Conny is helping to clear land that will form a leisure space for children at the Tshaba Dimakatse community project. On 1 of several dusty roads close by, other women carry topsoil destined for ditches which have been dug to form water drainage channels.

She is convinced that her work at the project is steering her life in the right direction.

“I am earning more now than I ever had before. I can afford the little things that help the lives of my children such as food and some clothes.

“There is a creche here and I want to pay for my 1 year old to go there while I work.”

Working her way out of poverty

Twenty-six percent of people in South Africa live on less than $1.25 a day and making ends meet is tough for people like Conny.

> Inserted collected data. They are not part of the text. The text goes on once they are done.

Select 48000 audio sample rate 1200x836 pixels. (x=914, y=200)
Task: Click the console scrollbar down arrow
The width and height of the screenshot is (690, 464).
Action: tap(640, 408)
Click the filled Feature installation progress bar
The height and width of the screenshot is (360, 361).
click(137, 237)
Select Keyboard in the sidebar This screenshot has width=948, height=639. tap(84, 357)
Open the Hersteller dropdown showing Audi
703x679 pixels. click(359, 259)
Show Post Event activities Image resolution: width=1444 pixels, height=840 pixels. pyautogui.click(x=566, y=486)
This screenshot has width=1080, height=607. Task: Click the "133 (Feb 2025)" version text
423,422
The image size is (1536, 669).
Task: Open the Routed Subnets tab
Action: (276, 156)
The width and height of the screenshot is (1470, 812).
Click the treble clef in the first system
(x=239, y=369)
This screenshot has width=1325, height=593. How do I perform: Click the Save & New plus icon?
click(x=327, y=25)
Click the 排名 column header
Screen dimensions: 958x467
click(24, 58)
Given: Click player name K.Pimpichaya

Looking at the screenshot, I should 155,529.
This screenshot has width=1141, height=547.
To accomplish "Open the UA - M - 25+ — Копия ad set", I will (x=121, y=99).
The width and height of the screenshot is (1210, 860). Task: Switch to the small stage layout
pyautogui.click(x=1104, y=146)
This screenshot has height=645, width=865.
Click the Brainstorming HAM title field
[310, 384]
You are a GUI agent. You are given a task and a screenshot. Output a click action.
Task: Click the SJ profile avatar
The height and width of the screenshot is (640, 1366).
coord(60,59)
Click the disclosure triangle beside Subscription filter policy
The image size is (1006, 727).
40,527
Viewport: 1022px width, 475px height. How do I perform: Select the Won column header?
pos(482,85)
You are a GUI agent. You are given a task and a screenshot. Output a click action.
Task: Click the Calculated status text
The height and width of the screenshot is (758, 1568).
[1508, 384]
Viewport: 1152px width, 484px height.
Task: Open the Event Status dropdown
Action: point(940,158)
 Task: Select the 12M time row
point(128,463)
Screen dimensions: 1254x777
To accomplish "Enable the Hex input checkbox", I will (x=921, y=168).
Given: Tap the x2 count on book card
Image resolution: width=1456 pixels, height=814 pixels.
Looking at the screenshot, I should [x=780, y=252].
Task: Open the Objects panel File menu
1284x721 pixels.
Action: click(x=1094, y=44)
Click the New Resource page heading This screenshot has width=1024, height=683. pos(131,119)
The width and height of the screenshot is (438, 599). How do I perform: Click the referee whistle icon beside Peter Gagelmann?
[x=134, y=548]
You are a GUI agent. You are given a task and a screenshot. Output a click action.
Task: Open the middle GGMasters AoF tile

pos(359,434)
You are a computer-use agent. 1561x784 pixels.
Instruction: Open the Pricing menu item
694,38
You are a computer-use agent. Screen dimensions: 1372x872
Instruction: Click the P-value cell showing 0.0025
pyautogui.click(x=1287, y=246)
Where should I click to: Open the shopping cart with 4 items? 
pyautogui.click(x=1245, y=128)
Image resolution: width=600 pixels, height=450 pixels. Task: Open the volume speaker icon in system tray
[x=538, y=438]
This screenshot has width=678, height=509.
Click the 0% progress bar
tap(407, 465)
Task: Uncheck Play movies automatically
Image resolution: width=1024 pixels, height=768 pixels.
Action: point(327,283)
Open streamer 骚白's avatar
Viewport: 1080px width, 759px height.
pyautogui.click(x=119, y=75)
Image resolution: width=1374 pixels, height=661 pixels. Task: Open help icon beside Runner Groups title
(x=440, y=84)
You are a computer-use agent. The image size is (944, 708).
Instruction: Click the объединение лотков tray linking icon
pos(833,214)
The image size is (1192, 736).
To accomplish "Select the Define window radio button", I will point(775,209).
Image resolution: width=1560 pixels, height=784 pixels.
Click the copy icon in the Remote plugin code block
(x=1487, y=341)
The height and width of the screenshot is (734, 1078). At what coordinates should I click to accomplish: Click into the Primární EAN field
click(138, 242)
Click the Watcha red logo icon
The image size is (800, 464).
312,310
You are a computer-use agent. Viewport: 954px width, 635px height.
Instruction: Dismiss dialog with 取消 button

Jobs are hard to find acnd many families struggle to meet basic needs like food, shelter and education. 

But, thanks to the UKaid funded Community Works Programme (CWP), Conny now has two days of work a week at Tshaba Dimakatse and the chance to offer her children a more hopeful future. 

Tshaba Dimakatse is one of several CWP sites which give regular paid work and opportunities to around 1,000 people, many of them women, from the local area.

Improving roads, cultivating crops, clearing communal spaces and constructing community buildings are just some of the jobs keeping Conny and her co-workers busy.

Each CWP site is run by the community’s own people in the form of a development forum which manages agriculture, health support, youth services and education.

Future plans

Through CWP, Conny and her co-workers are creating a sustainable, self-sufficient community and the predictability of their work allows them the opportunity to look to the future.

“I enjoy my work here a lot but it is only a start,” she says.

“I need to be working more days to look after my family and start saving some money.”

Find out more about CWP from Gladys who works in the community creche

So far, CWP has found paid work for more than 55,000 people for two days a week.

And DFID’s £1.15 million support for CWP’s 4 pilot projects led to the programme being adopted by the South African government’s wider Expanded Public Works Programme.

The project has now been extended to a further 41 sites which means that more people like Conny are able to work themselves out of poverty with dignity. 

Facts and stats

UK aid from the Department for International Development supported the pilot phase of CWP with £1.15 million of funding.

Pilot sites were set up in Munsieville, Bokfontein, the Alfred Nzo District Municipality and Greater Sekhukhuneland District Municipality.

So far CWP has found jobs for more than 55,000 people.

Twenty-six percent of people in South Africa live on less than $1.25 a day.

By the end of 2010, sixty-four million more people around the world are expected to be living on less than $1.25 than would have been the case without the economic crisis.